For Jen-Ho Chang, of the Institute of Ethnology of the Synica Academy of Taiwan, the “unlimited” memory, personalization and accessibility make artificial intelligence software an interesting counterpoint to humans, and even more so on a “digital island” like Taiwan, “familiar” with AI devices.

This technological development contrasts with an alarming social landscape: The proportion of deaths from suicide between people from 12 to 17 years in Taiwan has gone from 12.5 to 18.4 % in the last five yearsbecoming the second cause of death in adolescents, according to the Alliance for Taiwan’s Infant Welfare.

Will IA replace psychologists?

The AI ​​may seem smarter, will be available all the time and will do everything that is ordered; However, there is something that has not yet been able to replicate: the warmth of human interaction, the immediate relief of seeing us sustained by another person, of knowing that we are not alone, that there is someone who listens to us.

“The ‘heart’ of therapy is basically healing and connecting, and in some cultures being accompanied is already something transformative in itself,” says Chiu, who warns of the risks inherent to seek help only in the “chatbots”, a “safe listener” that sometimes “simplifies things excessively.”

“Users dependent or AI addicts can delay the work of relational depth, when, in some cases, that is what they really need (…). AI can offer rapid cognitive solutions, but without true integration,” he says.

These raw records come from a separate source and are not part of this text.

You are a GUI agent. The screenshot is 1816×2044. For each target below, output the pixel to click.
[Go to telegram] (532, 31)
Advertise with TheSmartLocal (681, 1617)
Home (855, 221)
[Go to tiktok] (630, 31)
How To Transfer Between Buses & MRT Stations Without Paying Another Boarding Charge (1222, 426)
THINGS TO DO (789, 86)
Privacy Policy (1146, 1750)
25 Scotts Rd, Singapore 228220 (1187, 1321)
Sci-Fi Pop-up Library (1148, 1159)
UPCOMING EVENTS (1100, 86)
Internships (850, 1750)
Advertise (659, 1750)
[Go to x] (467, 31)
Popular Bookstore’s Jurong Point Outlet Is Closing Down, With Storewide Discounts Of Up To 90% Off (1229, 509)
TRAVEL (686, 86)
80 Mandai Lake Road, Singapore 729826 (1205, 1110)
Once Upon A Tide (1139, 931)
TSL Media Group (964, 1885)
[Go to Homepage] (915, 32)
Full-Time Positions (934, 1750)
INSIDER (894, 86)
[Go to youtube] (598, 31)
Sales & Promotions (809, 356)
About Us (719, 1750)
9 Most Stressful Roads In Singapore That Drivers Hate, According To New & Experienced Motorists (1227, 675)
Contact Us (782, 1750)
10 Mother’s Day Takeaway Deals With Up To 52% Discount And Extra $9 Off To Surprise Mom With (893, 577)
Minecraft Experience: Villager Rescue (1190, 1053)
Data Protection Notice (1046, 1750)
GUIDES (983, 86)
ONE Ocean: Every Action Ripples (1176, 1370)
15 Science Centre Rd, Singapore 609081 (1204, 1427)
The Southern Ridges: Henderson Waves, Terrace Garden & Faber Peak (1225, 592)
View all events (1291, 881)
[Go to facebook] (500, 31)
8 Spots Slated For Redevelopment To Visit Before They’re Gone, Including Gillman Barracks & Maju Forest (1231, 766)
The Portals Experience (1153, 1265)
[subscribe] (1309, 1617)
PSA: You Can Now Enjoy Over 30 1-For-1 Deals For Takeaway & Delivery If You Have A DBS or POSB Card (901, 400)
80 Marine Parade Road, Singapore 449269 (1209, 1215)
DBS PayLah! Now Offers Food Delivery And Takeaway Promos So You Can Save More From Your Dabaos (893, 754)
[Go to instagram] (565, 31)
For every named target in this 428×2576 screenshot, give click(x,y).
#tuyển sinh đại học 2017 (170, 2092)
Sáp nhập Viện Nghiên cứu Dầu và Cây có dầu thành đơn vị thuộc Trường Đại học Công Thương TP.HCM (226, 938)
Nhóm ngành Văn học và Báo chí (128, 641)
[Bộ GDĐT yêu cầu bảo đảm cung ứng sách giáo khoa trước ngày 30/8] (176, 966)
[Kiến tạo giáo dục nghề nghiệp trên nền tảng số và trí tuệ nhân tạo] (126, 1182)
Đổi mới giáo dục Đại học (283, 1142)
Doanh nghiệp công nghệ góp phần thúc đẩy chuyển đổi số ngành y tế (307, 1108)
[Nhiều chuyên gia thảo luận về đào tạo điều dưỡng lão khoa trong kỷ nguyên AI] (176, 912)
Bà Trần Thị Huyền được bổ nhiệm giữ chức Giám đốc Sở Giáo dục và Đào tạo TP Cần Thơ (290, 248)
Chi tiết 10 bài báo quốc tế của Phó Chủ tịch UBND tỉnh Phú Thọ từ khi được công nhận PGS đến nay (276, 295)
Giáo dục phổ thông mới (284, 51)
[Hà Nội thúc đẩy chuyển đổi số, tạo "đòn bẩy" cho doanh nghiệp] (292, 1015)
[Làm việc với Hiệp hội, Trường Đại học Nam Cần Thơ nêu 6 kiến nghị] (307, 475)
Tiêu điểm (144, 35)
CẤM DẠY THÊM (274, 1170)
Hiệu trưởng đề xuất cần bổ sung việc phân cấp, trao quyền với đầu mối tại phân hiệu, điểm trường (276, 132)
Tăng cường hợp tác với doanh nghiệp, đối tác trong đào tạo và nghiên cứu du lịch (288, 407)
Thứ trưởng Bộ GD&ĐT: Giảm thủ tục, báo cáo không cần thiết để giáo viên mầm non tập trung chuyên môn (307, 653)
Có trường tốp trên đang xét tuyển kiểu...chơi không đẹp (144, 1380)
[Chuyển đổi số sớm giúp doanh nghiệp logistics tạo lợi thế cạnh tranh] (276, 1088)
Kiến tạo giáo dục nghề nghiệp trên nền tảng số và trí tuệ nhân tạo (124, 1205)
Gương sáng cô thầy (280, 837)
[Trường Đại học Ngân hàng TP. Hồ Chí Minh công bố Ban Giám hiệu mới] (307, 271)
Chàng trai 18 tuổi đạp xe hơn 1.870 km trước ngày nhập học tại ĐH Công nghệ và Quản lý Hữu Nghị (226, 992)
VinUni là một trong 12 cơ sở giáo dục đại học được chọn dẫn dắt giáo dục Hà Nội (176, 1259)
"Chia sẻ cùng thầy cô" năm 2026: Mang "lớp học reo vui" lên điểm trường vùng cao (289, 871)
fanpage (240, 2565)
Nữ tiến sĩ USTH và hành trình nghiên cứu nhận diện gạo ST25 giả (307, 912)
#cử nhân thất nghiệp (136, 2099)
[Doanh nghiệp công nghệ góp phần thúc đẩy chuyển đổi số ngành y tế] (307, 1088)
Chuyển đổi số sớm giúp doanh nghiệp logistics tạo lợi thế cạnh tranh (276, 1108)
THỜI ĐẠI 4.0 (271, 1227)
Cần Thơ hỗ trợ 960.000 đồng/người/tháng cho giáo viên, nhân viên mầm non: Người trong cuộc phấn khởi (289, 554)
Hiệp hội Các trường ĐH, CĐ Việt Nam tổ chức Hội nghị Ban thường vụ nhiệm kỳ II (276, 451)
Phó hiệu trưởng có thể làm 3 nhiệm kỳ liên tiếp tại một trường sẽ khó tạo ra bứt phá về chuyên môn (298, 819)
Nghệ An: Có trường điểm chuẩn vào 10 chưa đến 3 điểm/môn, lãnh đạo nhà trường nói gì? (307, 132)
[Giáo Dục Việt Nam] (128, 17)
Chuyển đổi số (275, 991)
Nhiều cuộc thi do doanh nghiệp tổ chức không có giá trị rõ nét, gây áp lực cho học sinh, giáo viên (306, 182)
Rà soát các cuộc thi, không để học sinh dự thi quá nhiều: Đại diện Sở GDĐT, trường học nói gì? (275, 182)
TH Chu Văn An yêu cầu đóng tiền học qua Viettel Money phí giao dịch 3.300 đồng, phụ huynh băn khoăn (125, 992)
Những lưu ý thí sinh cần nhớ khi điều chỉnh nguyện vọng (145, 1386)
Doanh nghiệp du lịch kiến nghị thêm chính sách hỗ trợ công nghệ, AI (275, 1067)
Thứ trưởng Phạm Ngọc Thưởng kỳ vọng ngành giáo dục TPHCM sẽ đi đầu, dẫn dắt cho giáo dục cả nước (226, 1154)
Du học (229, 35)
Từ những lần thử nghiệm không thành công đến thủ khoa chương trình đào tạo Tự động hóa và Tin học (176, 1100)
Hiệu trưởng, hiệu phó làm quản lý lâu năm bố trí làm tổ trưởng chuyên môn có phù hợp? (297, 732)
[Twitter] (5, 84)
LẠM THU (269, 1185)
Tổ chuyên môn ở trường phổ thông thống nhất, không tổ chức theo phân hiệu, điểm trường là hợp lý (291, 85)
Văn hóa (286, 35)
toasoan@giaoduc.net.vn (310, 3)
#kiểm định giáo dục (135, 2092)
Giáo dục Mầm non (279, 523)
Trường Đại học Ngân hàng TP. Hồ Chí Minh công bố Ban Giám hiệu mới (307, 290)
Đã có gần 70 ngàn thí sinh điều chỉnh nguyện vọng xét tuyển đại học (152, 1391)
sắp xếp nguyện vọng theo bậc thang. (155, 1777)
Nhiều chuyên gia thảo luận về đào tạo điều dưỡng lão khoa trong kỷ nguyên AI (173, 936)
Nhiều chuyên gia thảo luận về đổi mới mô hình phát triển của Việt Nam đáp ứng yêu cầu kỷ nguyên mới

While many people openly express their emotions, AI can also sometimes become a double -edged sword: much of the therapeutic process implies not only venting, but also questioning and transforming the perceptions of reality, an exercise that the ‘chatbots’ still cannot do.

In fact, Jen-Ho Chang believes that for “really serious” problems, such as schizophrenia, AI “will not detect illusion or deception, and human is required for diagnosis.”

“AI can attend in some therapeutic processes, although not replace the entire therapeutic process,” emphasizes the researcher, who bets instead of “combining” traditional artificial intelligence therapy to achieve more comprehensive results.

Meanwhile, for people like Pei-Chen, Chatgpt has already become a silent and faithful confidant; An algorithm without body, emotions or its own critical thinking, but whose company is enough to soften, at least in part, the edges of pain.